La deuxième édition de la Biennale internationale des Mômes de Dakar aura lieu du 5 au 13 mai 2018 au Monument de la Renaissance Africaine de Dakar. Cette importante manifestation artistique dédiée aux enfants et aux jeunes et conduite par eux-mêmes, s’inscrit dans le cadre des expositions off de la 13ème édition de la Biennale de l’Art africain de Dakar, Dak’Art 2018. La Biennale des mômes réunit des enfants et des jeunes de 3 à 17 ans en provenance des établissements scolaires, des institutions sociales, des associations, des daaras, des organisations d’enfants et de jeunes en situation de handicap.

Pour l’édition de 2018, des œuvres des écoliers de la Granhota de la France seront exposées et feront certainement l’attraction de la Biennale.
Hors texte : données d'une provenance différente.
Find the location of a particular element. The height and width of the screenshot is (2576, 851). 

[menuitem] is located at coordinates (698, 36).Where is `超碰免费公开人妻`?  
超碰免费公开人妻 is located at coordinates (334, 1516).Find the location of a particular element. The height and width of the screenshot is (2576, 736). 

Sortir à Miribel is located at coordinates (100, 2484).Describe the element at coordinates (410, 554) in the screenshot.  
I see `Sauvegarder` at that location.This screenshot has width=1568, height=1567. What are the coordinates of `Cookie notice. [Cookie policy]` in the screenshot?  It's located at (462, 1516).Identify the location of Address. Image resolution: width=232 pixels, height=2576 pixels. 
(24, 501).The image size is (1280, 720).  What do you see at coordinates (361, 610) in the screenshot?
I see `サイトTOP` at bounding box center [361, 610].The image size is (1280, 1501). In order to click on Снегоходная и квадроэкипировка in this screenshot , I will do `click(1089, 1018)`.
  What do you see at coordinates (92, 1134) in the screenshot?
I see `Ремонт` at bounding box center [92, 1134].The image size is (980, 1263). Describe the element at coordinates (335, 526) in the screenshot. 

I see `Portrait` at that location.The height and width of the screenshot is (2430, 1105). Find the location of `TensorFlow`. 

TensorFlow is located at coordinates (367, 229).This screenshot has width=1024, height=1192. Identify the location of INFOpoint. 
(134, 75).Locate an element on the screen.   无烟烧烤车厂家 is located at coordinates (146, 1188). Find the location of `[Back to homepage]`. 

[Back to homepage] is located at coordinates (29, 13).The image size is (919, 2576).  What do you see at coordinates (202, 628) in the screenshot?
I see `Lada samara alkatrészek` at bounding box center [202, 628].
La classe maternelle de  la Granhota de la France qui regroupe 26 enfants de 2 ans et demi à 5 ans, exposera ses œuvres réalisées à partir d'encre d'imprimerie. C'est la technique du papier marbré et de l’encre qui se mélangent. 

Les 22 élèves de 5 à 7 ans de la classe de GS CP ont créé de jolis arbres en utilisant différentes techniques: dessin, pliage et collage.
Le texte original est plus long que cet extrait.